== How to complete this task ==
Carry on the news article about the Huron County Economic Development Corporation's plans for remote workers, storefronts and broadband, starting right after its final sentence.

Remote workers, artisan storefronts, and improved internet – Huron Daily Tribune

HURON COUNTY — The Upper Thumb is not out of the woods yet regarding the coronavirus pandemic, but the Huron County Economic Development Corporation is still looking for ways of improving the environment for small businesses in the area.

Carl Osentoski, the executive director of the Huron County EDC, said it has been looking at ways of not necessarily bringing in new businesses, but rather remote workers, as there is little chance the area can attract a 1,000-person factory.

“People in Detroit have been told they are not going back into their offices until June of next year,” Osentoski said, noting the opportunity to attract some of those workers to the Upper Thumb. “People come here as it’s a vacation area, so they know the area well. So, we’re looking at how do we take a vacation area and package that in a way to attract people here.”

The EDC has also been looking at filling up empty storefronts with small-scale manufacturers, like soap makers, bakeries, or artisan furniture makers. There are still wrinkles to work through on that idea, as some local zoning ordinances do not allow manufacturing in commercial spaces.

“Those work for the scale of the communities,” Osentoski said. “They fill up empty spaces, bring people downtown, and they can work online. It’s an interesting blend.”

With winter coming up fast, a historically slow time for Huron County, a way the EDC is looking into bringing people downtown involves wintertime activities businesses can sponsor, like hockey, broomball or Christmas caroling. The EDC cannot create events, but it can provide information to chambers of commerce, businesses and municipalities to consider new opportunities.

Osentoski also noted that in about two to three weeks, Huron County will kick off working with Connect Michigan in looking at expanding broadband services in the county, once committee members are fully assembled. Osentoski is currently working with Sanilac County on a similar project.

He noted that Huron County lies in a region identified by the federal government as underserved for broadband internet and that in some school districts, 30% of students and teachers are without broadband. It is an issue across the board for schools and businesses.

== Information given ==

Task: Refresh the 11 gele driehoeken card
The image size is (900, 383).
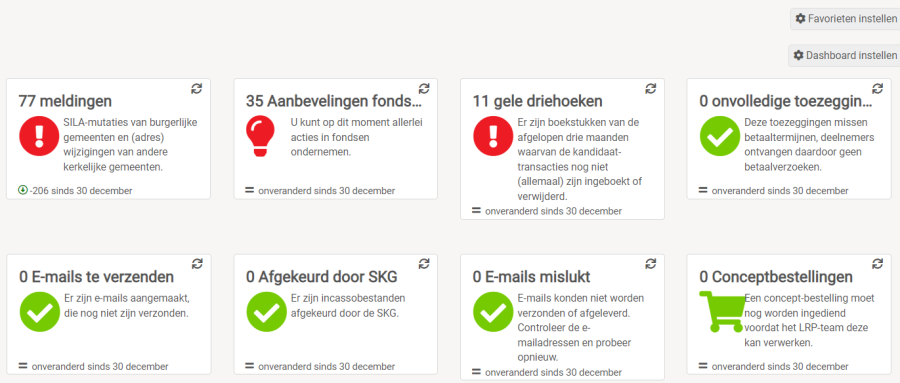Action: (651, 88)
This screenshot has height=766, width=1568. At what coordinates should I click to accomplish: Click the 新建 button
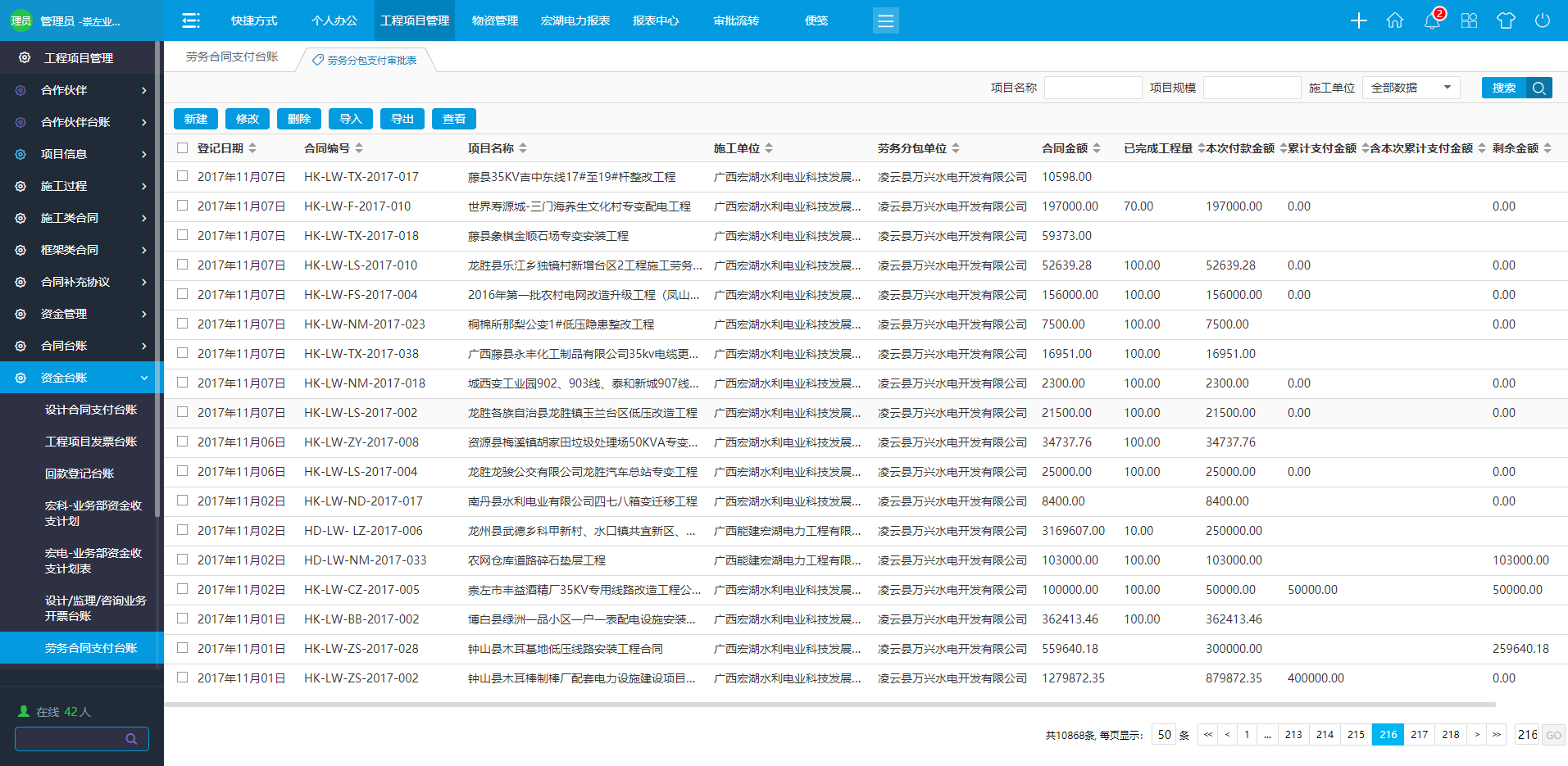(x=196, y=119)
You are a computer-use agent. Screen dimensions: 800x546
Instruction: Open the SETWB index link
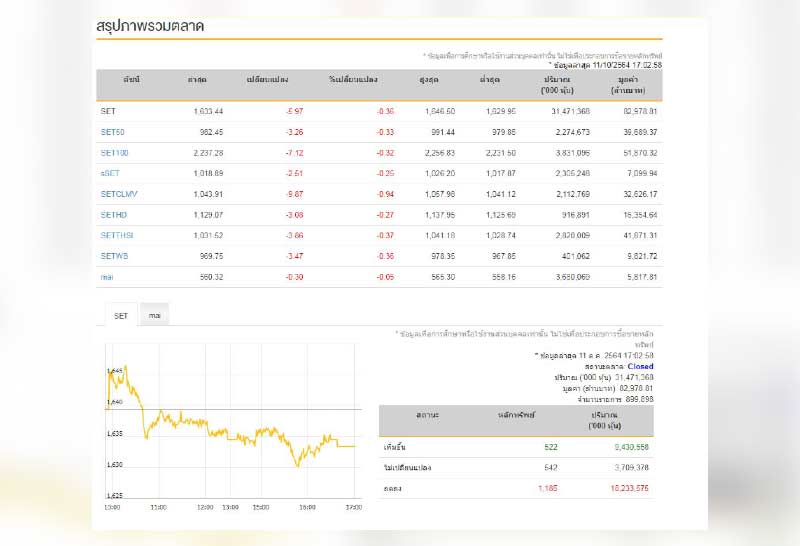[x=114, y=255]
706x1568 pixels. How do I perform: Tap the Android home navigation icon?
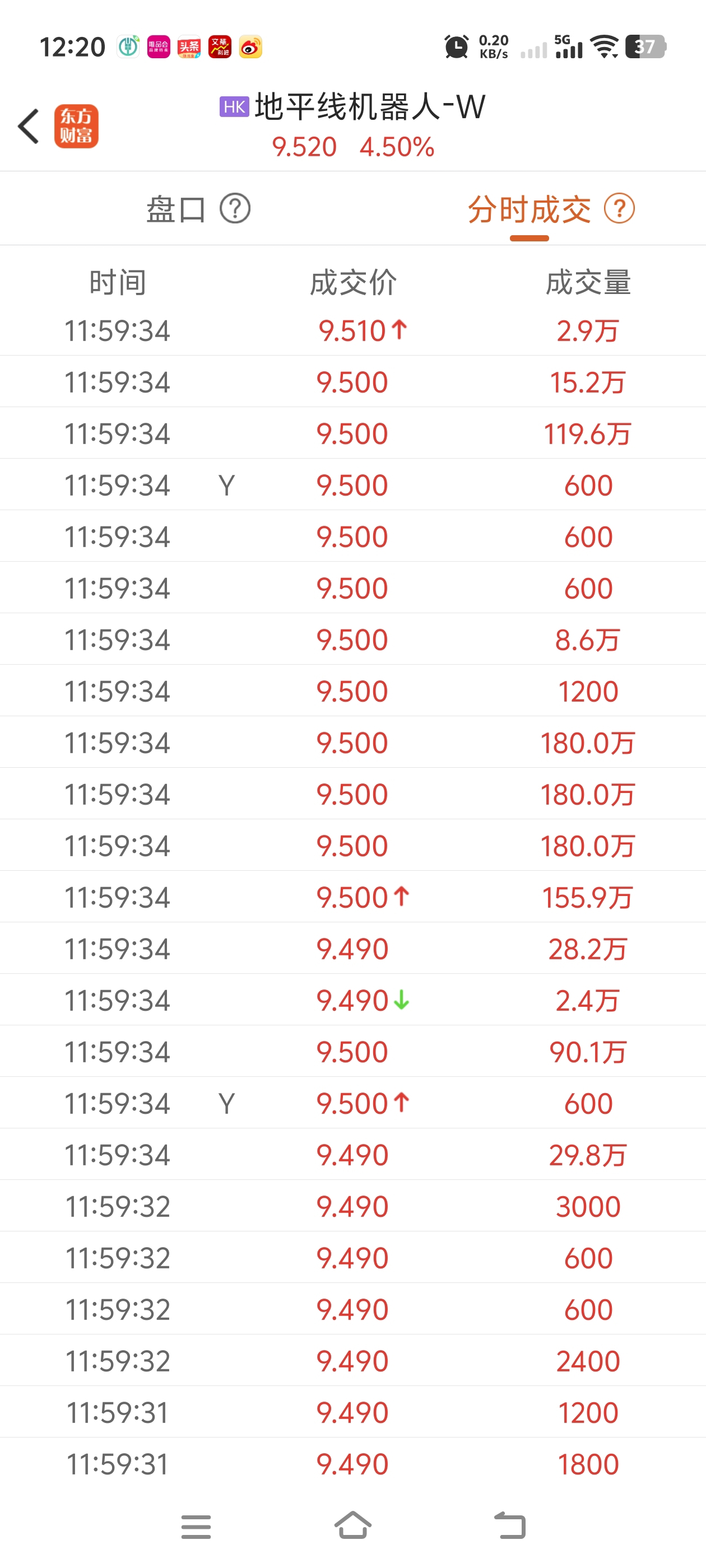tap(354, 1525)
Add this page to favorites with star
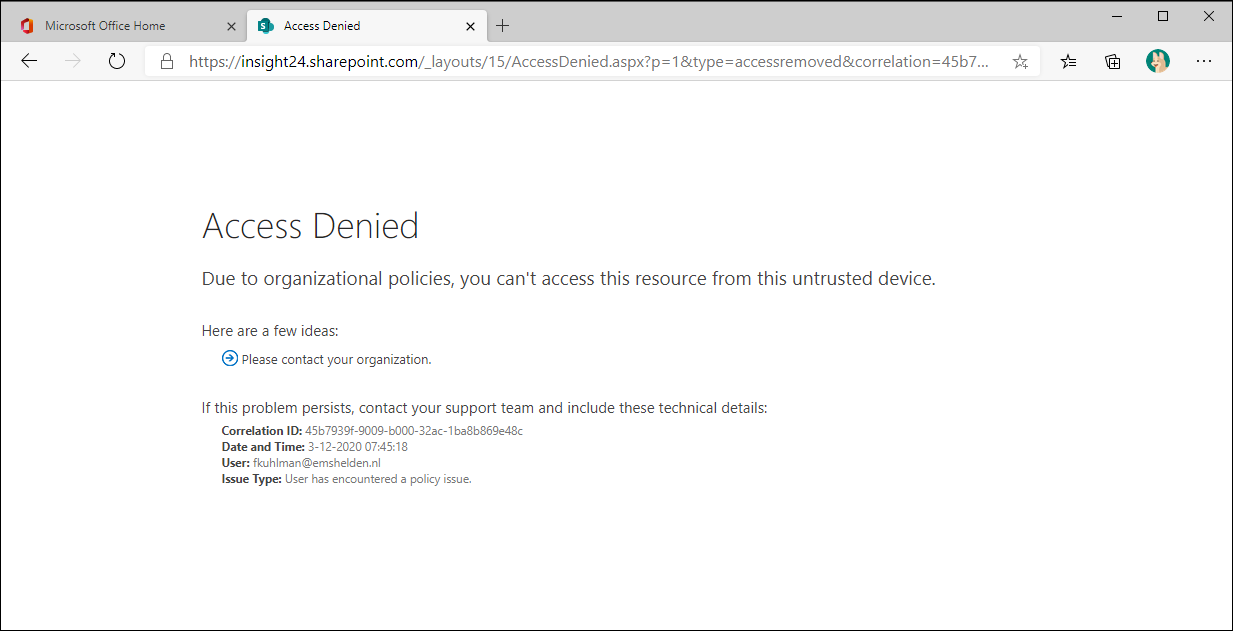Image resolution: width=1233 pixels, height=631 pixels. click(1020, 62)
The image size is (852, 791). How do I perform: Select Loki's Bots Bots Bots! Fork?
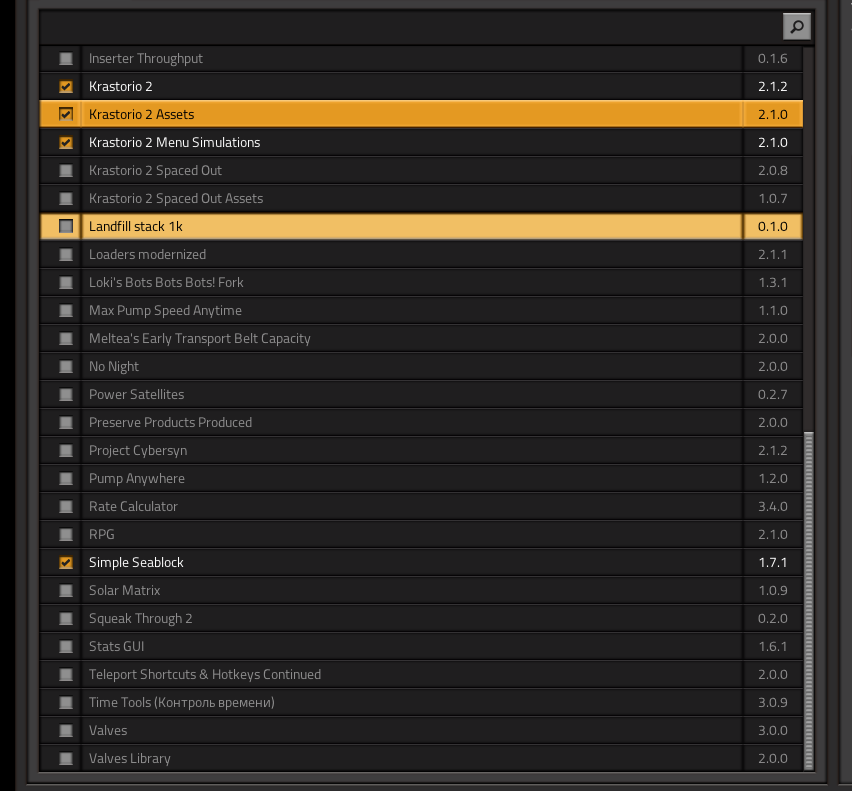click(x=421, y=282)
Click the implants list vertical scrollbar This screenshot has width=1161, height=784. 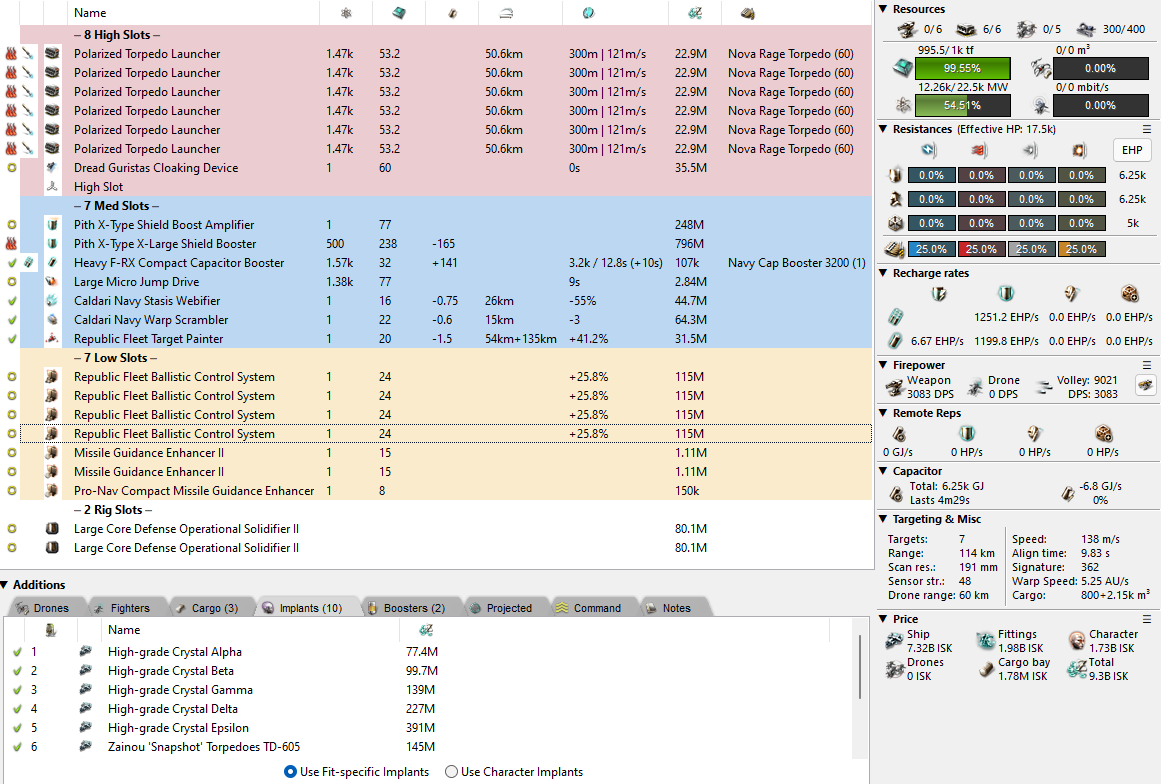click(x=858, y=690)
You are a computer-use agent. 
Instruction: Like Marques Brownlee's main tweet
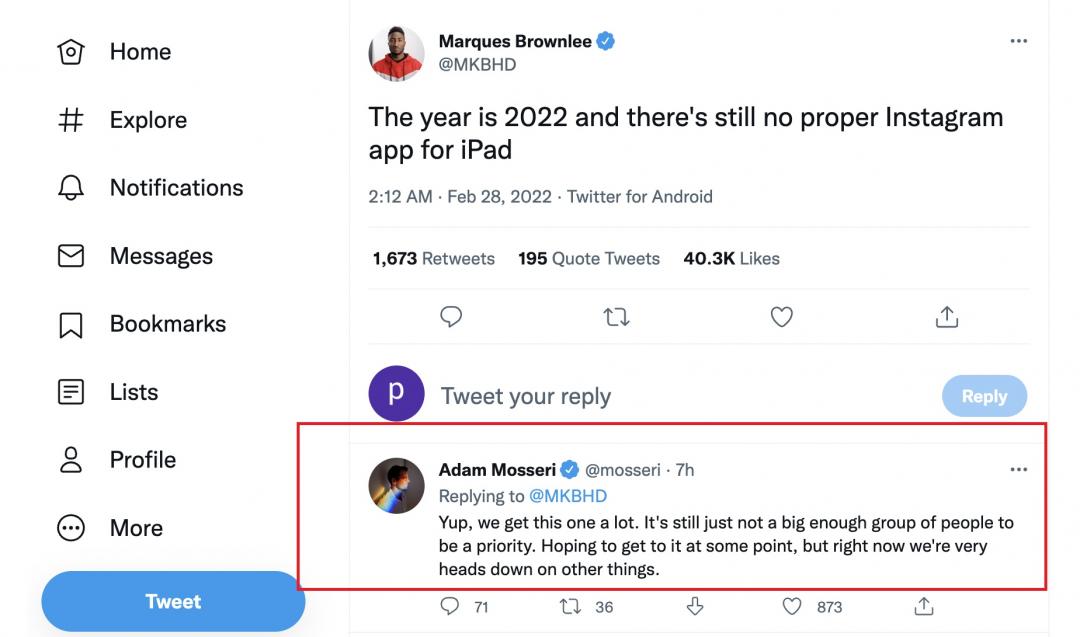click(782, 317)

== Response for this exercise ==
In Sanilac County, residents have been asked to fill out a survey about internet access in their area. A similar one will be available for Huron County residents in the future, with the goal of figuring out where there are gaps in service and how service providers can work with the county to fix that.

“This is not a slam on our providers, they do phenomenal work,” Osentoski said. “Its just a reflection of the challenges of being in a rural area.”

If there is one thing that the EDC has learned throughout this pandemic going into its eighth month, it is that it needs to provide support to local business in new and different ways. Osentoski said the EDC’s Facebook page now pushes information about small business workshops, and grant opportunities. It is also looking into different crowdfunding opportunities that would allow residents to invest locally instead of New York or Chicago.

The pandemic has also shown that small businesses and downtowns are important to the lifeblood of this community. But the EDC is still looking to refine its efforts in order to have a more positive impact on the community.

One such change is how the Small Business Administration is now offering small business workshops through Zoom instead of just in-person ones requiring travel to Flint or Bay City.

“Before, you would have to take a day off and drive to the workshop,” Osentoski said, noting that some small business owners could not afford to leave their store unattended. This would give business owners more opportunities to attend such meetings.